About the idea of decoys - this kind of idea was significant in WWII. The magicians and artists have a role in war, too. https://www.bbc.com/culture/article/20210223-the-artists-who-outwitted-the-nazis

Denys Bennett's avatar

The illusionist Neville Maskelyne was employed by British intelligence during WW2 to create illusions at scale, including moving Alexandria harbour to somewhere it wasn’t, and creating a ghost armoured force to the south of the Alamein line while hiding the real armoured force to the north. These illusions essentially used decoys to convince the enemy he was seeing what he was predisposed to see and what Maskelyne wanted him to see and not what was really there.
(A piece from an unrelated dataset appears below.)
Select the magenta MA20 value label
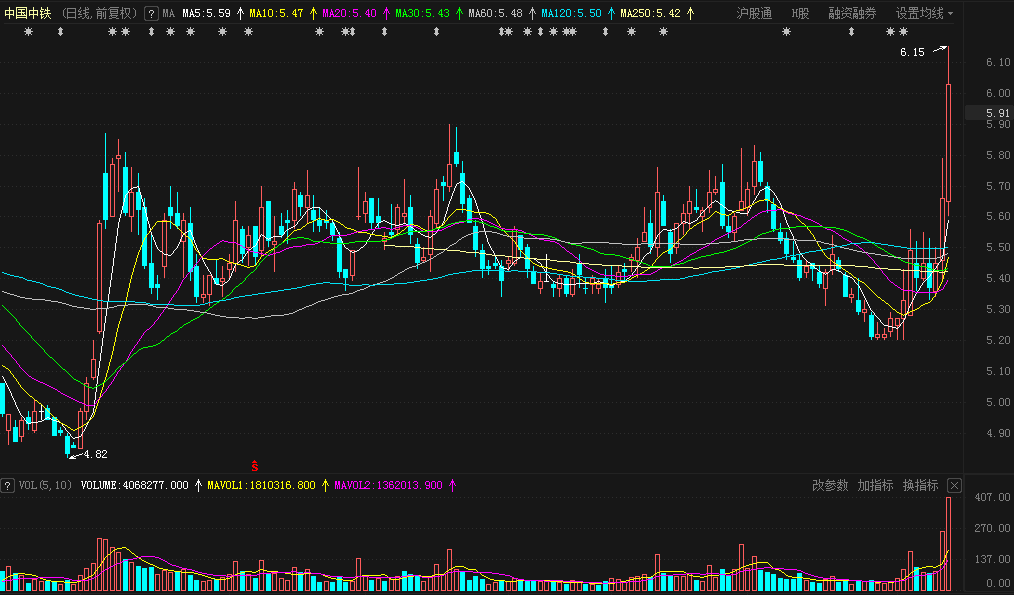 349,14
A more intriguing illusion to defend the Suez Canal from German bombers which could with a single strike sink a ship and block this vital logistics route, was to make the Suez Canal impossible for German bomber pilots to accurately locate at night. This used an altogether different approach, reliant on specially equipped searchlights along the length of the canal about 30 miles apart (I think) to generate rotating dazzle effects to completely disorient any approaching pilot. So effective was this technique that Maskelyne’s test flight allegedly nearly came to grief attempting to fly through it. Assuming AI modules (or indeed FPV drones) are no longer using inertial or GPS guidance in the terminal phase but are instead using visual or infrared cues to identify targets, perhaps an updated version of something like this could be used to overload the visual/IR sensors of incoming drones?